Fluorescence determination of d- and l-tryptophan concentrations in rat plasma following administration of tryptophan enantiomers using HPLC with pre-column derivatization

Similar to l-tryptophan (l-Trp), d-Trp can be converted to unique metabolites in the mammalian body. In the present study, the difference in the plasma half-life (t1/2) between Trp enantiomers was investigated by following the alterations in the plasma concentration of d- or l-Trp after intraperitoneal (i.p.) administration of each enantiomer to male Sprague–Dawley rats (100 mg/kg).

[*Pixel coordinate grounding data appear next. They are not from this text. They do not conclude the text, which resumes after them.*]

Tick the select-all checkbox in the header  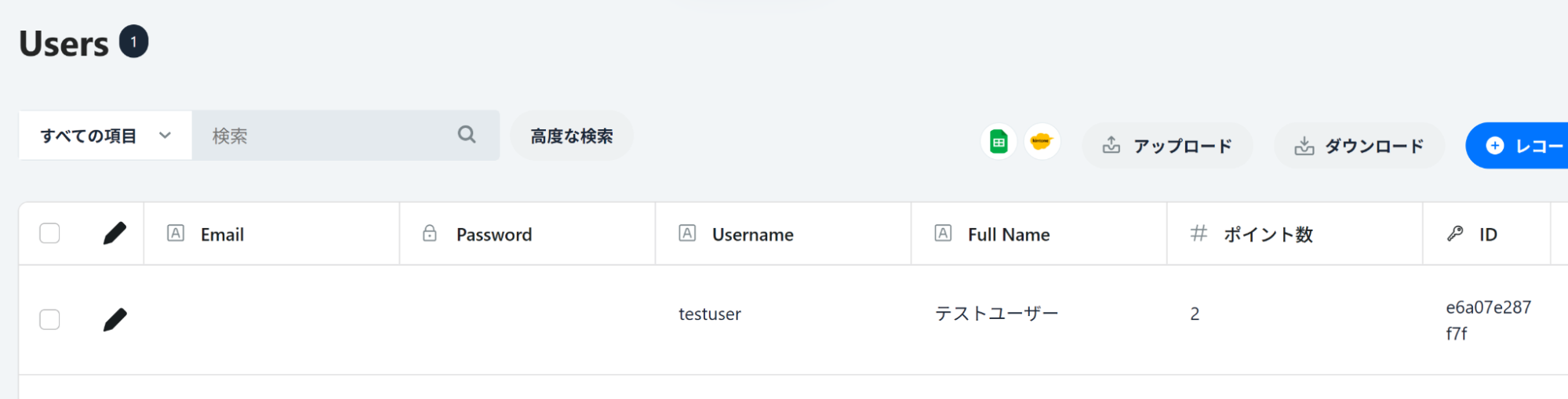coord(49,234)
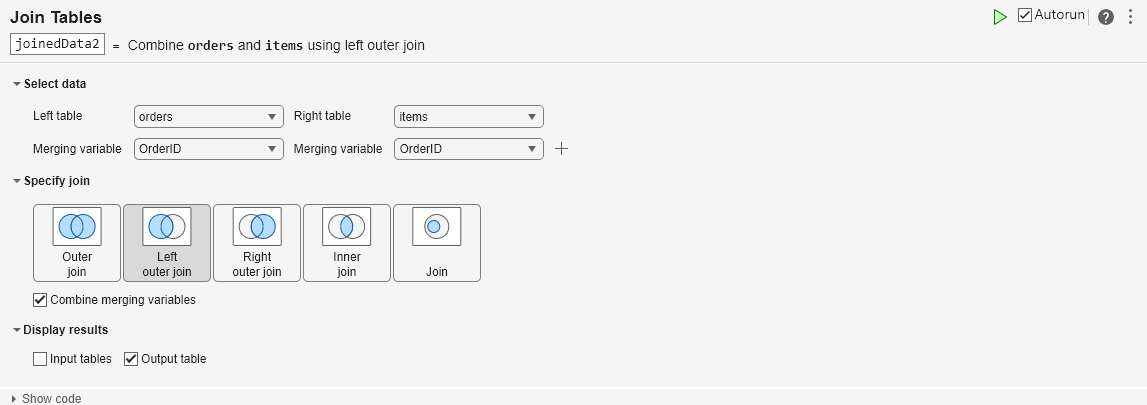The image size is (1147, 405).
Task: Collapse the Select data section
Action: (x=17, y=83)
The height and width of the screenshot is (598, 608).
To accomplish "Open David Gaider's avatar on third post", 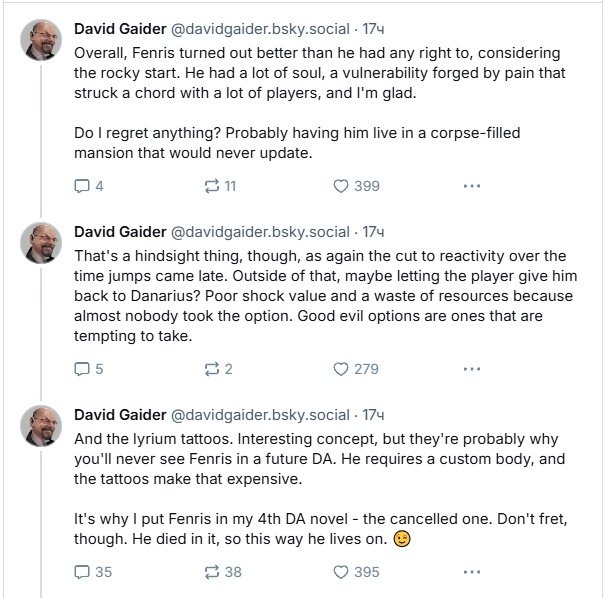I will pos(44,427).
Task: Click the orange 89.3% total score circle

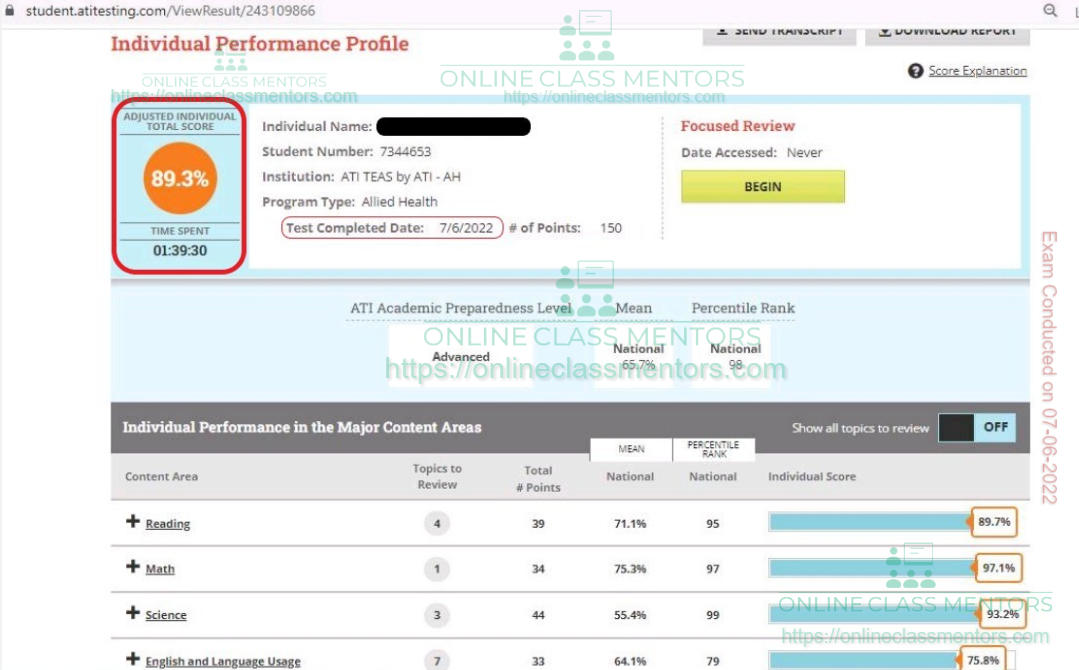Action: [180, 179]

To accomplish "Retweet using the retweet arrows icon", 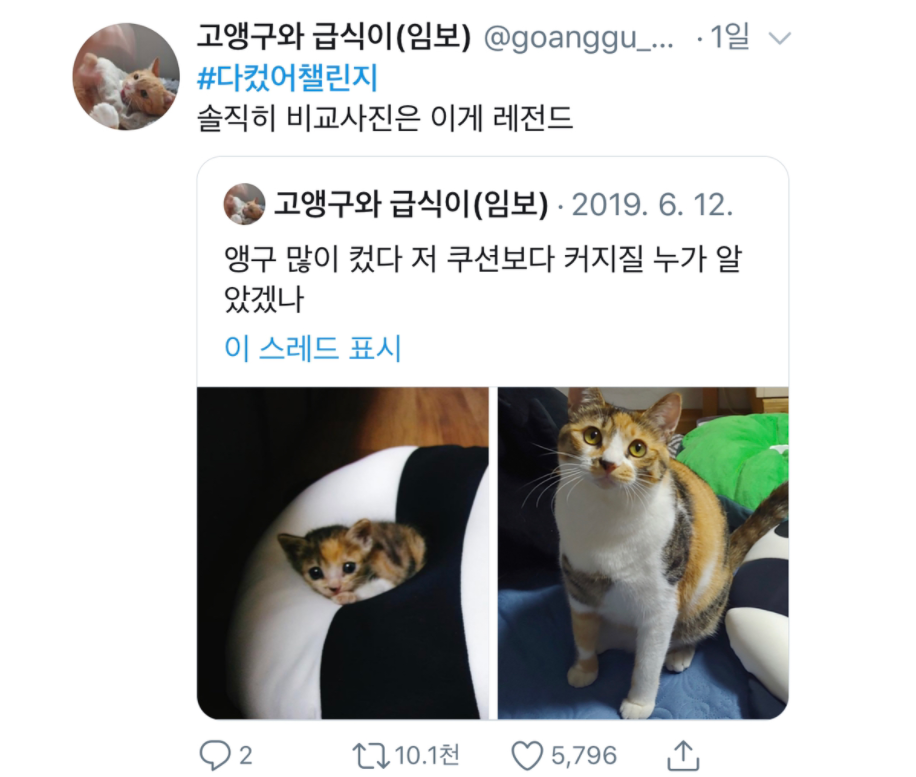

The investigation was performed using reversed-phase high-performance liquid chromatography (HPLC) and pre-column fluorescence derivatization with a chiral fluorescent labeling reagent, R(−)-4-(3-isothiocyanatopyrrolidin-1-yl)-7-(N,N-dimethylaminosulfonyl)-2,1,3-benzoxadiazole (R(−)-DBD-PyNCS). The t1/2 value of d-Trp was significantly smaller than that of l-Trp, suggesting that d-Trp was eliminated from the plasma more rapidly than l-Trp. In addition, a significant increase in the plasma concentration of l-Trp was observed following administration of d-Trp, whereas no d-Trp was detected after l-Trp administration. Furthermore, the increase in the plasma concentration of l-Trp was significantly suppressed by pretreatment with an inhibitor of d-amino acid oxidase (DAAO), 3-methylpyrazole-5-carboxylic acid, which suggests that DAAO was involved in the conversion of d-Trp to l-Trp in vivo.